INSTRUCTIONS FOR THE TASK: Identify and pull out each line of the entries in which "screenshot" occurs.

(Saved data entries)
--- START ---

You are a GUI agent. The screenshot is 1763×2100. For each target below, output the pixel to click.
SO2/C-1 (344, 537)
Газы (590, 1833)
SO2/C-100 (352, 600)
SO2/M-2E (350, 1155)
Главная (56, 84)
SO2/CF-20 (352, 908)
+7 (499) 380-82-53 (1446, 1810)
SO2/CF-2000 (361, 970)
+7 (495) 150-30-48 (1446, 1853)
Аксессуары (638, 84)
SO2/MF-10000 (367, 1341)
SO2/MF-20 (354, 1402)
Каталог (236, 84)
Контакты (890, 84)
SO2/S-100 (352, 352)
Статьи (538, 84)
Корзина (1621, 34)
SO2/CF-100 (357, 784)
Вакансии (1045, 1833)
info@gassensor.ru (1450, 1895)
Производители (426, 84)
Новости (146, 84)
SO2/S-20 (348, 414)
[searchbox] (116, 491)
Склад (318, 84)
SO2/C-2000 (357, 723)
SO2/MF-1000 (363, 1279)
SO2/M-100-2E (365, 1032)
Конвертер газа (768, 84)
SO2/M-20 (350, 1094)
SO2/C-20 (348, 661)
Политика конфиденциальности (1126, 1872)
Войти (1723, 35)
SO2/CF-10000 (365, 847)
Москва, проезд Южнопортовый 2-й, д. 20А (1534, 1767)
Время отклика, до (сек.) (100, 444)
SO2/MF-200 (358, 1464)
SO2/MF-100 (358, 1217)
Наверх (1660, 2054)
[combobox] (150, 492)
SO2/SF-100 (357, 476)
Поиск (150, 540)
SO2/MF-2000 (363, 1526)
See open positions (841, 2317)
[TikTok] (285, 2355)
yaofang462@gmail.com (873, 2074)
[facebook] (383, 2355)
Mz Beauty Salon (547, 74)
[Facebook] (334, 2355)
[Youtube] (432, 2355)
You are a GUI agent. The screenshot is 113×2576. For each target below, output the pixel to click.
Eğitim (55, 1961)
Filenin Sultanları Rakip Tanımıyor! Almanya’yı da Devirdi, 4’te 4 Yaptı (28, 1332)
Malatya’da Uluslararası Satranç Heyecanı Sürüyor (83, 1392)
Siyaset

--- END ---

YOUR SOLUTION:
You are a GUI agent. The screenshot is 1763×2100. For each target below, output the pixel to click.
You are a GUI agent. The screenshot is 113×2576. For each target below, output the pixel to click.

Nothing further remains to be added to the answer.